One of the reports concentrated on the statistics, the other one surveys and interviews with priests about their view of their vocation.

We bring together the authors of the reports, together with one of Australia’s most experienced church leaders. Bishop Patrick Power, Auxiliary Bishop of Canberra-Goulburn.Chris McGillion and John O’Carroll are the authors of ‘OUR FATHERS: What Australian Catholic Priests Really Think about their Lives and their Church’, to be released at the end of the month by John Garrett publishing. . Peter J. Wilkinson is the author of ‘CATHOLIC PARISH MINISTRY IN AUSTRALIA: FACING DISASTER’. We are also joined by Bernice Moore of Women and the Australian Church, one of the groups that supported Peter Wilkinson’s research.


Peter Wilkinson: The study is based on official data; I did it with the one goal to inform myself. Catholic population is growing, particularly with migrants, and about 100,000 per year. The church in its organisational development needs to plan for priests to serve the church in the future. An alarming rate of decline in the number of priests. 750 active priests under 60 years old. [Wilkinson doesn’t actually give the numbers of the increase in seminarians]. At least one third of seminarians are from overseas. Approximately 20 to 22% of priests are sourced from overseas.

John Cleary: Why is this a “disaster”?

Peter Wilkinson: The role of the parish priest is to provide pastoral care for his parish community. The lack of resident priests, merged parishes.

Chris McGillion: A question of morale and workload. John and I decided to go with “a forum in which priests could vent their spleen completely anonymously”. The rate of regular Mass attendances plummeted. There has been a doubling of Catholic population but massive collapse of regular Mass attendance.

John Cleary: Is the reason for this secular society or lack of priests?

Chris McGillion: Probably the former. 90% of our respondents said that life is a priest has been fulfilling. A small minority feel they are locked in this situation. This is a reflection on the nature of the profession rather than the vocation. The priest is stressed and overworked and poorly managed, having work that he feels has very little to do with priesthood and more to do with bureaucracy and parish administration. The sex abuse crisis has made it more difficult, one priest said he doesn’t feel he can enter a schoolyard without feeling under suspicion.
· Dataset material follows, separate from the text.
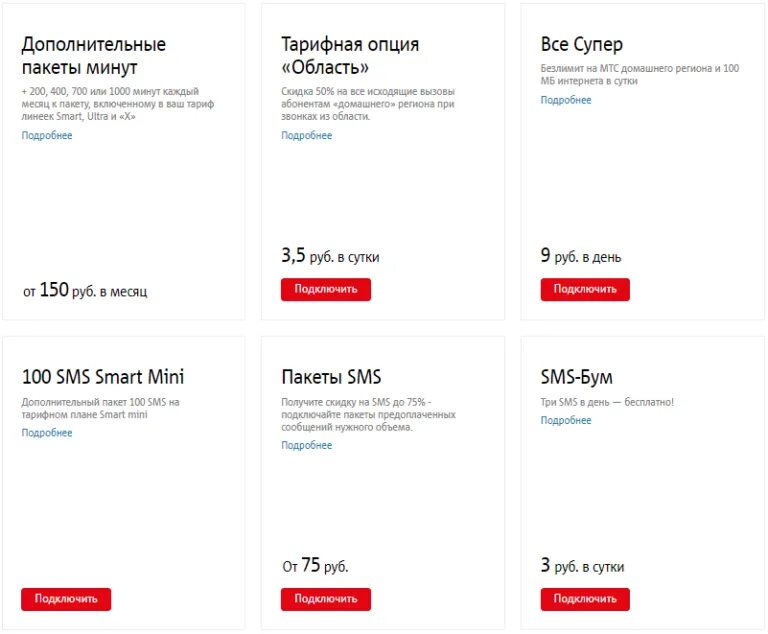Open Подробнее for Дополнительные пакеты минут
The width and height of the screenshot is (768, 634).
(47, 135)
John O’Carroll: The decline in Mass attendance is an issue – “we are dying”. Also the ageing of parishioners.

Pat Power: Need to remember that good things are happening on the ground. The ones going to Mass are still very much a part of the scene. They are a source of “good news”. I wrote to the Pope about the critical lack of clergy and the diocese of Wilcannia Forbes, focusing on health and morale issues, requesting decisive action to address this crisis.

John Cleary: I raise the matter of the 1998 Synod of Bishops on Oceania and the “statement of conclusions”, which said “get your act together”. Wasn’t it a bit of a tough judgement?

Pat Power: I felt it was an unfair judgement, came from discontented people in Australia with a particular point of view. [Regarding my letter to the Pope] tonight I felt was the time to talk about it. I raise the issue of married men being ordained to the priesthood, and also asked for consideration of the readmission of priests who have left active ministry.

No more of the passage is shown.